Such studies can provide valuable information concerning significant immunogenicity of biological products, including their characteristics and potential clinical consequences. They can also be valuable for preliminary comparative immunogenicity studies for biosimilar products or following production or process changes introduced for established products.
Unwanted immunogenicity, however, can occur at a level that will not be detected by such studies when conducted at a pre-approval stage, due to the restricted number of patients normally available for study.
For example, the clinically significant immunogenicity problems now widely acknowledged for erythropoietin (EPO) could not have been revealed even by the relatively large, well-planned studies that are possible to conduct at this stage.

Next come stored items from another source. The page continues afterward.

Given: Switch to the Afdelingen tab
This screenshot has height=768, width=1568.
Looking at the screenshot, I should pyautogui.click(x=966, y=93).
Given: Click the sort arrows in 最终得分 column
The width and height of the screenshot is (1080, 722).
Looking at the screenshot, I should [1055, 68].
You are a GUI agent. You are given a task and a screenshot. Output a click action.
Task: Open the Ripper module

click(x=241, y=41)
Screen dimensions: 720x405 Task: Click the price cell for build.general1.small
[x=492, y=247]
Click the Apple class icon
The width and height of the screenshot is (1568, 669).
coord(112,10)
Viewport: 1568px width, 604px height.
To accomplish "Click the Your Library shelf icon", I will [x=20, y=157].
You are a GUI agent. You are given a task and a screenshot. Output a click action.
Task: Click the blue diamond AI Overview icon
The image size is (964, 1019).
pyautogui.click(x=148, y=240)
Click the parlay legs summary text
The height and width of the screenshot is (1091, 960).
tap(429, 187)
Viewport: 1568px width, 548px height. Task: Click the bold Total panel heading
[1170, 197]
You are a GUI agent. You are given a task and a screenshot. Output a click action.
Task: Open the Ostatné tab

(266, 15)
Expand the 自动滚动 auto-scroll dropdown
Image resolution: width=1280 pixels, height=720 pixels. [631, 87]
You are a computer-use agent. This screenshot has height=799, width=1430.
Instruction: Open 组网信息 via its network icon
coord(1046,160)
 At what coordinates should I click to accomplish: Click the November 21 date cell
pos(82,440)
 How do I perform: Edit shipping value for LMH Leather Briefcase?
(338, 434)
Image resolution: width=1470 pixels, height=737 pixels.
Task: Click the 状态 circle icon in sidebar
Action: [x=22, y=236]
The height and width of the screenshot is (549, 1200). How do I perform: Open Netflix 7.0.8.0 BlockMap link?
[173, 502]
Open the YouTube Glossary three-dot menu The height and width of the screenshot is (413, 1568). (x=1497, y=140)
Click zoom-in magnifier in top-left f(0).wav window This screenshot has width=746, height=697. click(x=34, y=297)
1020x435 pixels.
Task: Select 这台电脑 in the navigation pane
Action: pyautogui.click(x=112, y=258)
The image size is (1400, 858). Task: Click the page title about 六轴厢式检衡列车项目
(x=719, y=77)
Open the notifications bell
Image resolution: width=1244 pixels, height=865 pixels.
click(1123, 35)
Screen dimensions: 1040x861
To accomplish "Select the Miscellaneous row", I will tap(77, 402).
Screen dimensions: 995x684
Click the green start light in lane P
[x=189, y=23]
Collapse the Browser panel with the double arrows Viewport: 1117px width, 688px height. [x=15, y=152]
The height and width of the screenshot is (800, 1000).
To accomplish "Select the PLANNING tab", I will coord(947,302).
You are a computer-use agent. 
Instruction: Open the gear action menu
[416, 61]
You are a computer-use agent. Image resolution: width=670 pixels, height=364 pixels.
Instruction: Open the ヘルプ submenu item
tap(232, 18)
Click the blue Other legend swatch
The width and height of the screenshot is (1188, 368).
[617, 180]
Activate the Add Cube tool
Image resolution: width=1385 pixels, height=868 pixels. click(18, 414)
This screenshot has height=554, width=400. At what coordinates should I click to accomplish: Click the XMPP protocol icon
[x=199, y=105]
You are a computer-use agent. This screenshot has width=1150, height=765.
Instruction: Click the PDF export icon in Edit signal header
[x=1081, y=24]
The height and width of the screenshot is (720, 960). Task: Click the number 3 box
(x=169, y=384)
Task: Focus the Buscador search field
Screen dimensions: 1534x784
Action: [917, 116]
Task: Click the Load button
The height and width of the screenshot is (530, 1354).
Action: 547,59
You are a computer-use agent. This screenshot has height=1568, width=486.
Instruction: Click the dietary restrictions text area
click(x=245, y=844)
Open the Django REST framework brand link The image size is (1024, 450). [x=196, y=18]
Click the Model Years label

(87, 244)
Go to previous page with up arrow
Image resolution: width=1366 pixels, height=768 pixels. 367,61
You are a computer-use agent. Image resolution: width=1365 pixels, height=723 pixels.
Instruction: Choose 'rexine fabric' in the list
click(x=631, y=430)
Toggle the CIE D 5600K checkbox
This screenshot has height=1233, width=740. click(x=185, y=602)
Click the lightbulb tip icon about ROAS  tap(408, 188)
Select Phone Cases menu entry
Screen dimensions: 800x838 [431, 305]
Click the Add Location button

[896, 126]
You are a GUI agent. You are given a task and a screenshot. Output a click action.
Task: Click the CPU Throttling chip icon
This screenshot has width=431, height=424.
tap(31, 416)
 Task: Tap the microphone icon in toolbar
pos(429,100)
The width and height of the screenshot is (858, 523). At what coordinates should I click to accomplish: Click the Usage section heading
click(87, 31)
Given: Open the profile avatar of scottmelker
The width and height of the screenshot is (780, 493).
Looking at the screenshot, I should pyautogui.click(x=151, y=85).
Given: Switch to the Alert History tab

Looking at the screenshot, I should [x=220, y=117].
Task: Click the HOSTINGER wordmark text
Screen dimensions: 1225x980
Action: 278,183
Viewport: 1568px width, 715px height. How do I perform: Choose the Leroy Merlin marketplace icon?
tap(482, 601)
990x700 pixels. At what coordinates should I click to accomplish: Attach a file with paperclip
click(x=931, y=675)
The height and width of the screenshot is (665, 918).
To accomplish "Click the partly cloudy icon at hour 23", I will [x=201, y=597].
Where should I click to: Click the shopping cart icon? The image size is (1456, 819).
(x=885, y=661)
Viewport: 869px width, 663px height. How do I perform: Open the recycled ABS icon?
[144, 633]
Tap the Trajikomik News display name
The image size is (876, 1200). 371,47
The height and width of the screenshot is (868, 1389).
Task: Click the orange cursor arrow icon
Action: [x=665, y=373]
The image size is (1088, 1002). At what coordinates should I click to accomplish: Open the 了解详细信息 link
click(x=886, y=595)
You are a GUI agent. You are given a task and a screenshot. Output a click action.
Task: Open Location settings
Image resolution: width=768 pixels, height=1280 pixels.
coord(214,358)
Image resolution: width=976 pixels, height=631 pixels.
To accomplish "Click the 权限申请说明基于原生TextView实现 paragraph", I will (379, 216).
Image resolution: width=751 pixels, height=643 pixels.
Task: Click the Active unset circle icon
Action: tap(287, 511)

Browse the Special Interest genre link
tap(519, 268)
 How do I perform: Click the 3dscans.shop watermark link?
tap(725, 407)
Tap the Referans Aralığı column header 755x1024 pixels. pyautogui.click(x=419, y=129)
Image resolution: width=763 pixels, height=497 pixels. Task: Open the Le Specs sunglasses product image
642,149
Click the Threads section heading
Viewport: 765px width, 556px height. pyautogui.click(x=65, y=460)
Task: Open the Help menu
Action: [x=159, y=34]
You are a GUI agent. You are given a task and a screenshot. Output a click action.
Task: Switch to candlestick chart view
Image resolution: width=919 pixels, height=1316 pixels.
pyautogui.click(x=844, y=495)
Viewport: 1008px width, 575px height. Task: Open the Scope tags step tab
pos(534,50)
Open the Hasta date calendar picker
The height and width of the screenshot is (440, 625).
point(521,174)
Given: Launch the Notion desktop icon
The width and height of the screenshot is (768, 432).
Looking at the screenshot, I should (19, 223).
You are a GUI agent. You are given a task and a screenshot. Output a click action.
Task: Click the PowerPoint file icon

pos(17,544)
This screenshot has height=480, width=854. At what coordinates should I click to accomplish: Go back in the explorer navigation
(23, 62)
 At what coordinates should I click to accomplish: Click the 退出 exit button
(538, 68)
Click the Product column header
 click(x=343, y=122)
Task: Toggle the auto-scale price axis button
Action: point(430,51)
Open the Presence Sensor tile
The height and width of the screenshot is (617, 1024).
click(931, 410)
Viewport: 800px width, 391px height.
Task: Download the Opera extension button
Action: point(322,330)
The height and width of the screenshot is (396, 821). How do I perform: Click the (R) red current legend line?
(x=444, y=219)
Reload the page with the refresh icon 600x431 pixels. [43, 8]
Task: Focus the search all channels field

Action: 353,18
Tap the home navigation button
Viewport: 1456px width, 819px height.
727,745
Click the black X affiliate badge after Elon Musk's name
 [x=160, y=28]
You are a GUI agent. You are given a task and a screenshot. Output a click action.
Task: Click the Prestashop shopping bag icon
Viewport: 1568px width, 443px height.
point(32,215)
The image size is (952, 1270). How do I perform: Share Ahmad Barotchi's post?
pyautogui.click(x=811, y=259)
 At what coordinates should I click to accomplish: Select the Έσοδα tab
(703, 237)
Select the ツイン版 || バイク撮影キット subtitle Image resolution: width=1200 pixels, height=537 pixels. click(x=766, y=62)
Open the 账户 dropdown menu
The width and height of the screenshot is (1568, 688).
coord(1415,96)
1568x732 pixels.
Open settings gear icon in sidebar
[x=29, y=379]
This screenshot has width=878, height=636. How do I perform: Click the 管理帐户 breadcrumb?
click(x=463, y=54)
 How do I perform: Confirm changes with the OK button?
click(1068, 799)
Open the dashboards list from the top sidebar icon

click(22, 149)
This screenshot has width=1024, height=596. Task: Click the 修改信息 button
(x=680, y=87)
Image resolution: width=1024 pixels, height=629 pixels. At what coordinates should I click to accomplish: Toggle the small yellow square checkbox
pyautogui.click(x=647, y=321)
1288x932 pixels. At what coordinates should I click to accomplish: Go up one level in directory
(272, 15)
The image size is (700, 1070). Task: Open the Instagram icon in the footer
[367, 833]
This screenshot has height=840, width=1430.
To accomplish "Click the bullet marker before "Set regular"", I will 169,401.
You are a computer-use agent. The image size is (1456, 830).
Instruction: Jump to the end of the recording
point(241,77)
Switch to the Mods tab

In view of this, it is usually necessary to continue assessment of unwanted immunogenicity and its clinical significance post-approval, usually as part of pharmacovigilance surveillance.
The consequences of an immune reaction to a therapeutic protein range from the transient appearance of antibodies without any clinical significance to severe life-threatening conditions. As a rule, therapeutic proteins should be seen as individual products, and experience from related proteins can only be considered supportive.
Also in this respect, concomitant medications and other patient-related factors have to be taken into account, since these can also influence the clinical presentation of immunogenicity. Therefore, the risk of immunogenicity needs to be considered individually for each indication and patient population.
Factors that influence whether antibodies to a therapeutic protein will induce clinical consequences include the epitope recognized, affinity, and class of the antibody. Usually, antibodies recognizing epitopes on the therapeutic protein not linked to activity are associated with fewer clinical consequences. However, such antibodies can influence pharmacokinetics and, as such, influence efficacy indirectly.
Neutralizing antibodies, which interfere with biological activity by binding to or near the active site, or by induction of conformational changes, can induce loss of efficacy. Discrimination between neutralizing and non-neutralizing antibodies is of great importance, and the assays used should be able to discriminate accordingly.
Correlation of antibody characteristics with clinical responses requires a comparison of data generated in assays assessing antibody responses with results generated using patients’ samples. Most of the latter are product-specific—e.g., assessing expansion of leukocyte populations by colony-stimulating factors increased reticulocyte numbers by erythropoietin. Such assays need to be selected according to product and need.
It might be difficult, in many cases, to identify a clinical endpoint that is sensitive enough to establish the impact on clinical outcome directly, and adoption of a surrogate measure of response may be an option.
In vivo comparison of a patient’s clinical responses to a product before and following antibody induction can provide information on the correlation between antibody development (and antibody characteristics) and clinical responses. This can be done either by intragroup analysis (i.e., response in patients before and after occurrence of antibodies) or by comparison with patients within the study who do not show an immune response.
Testing for immunogenicity is an important component of any drug discovery program and is sure to play a key role in the development of future pharmaceuticals.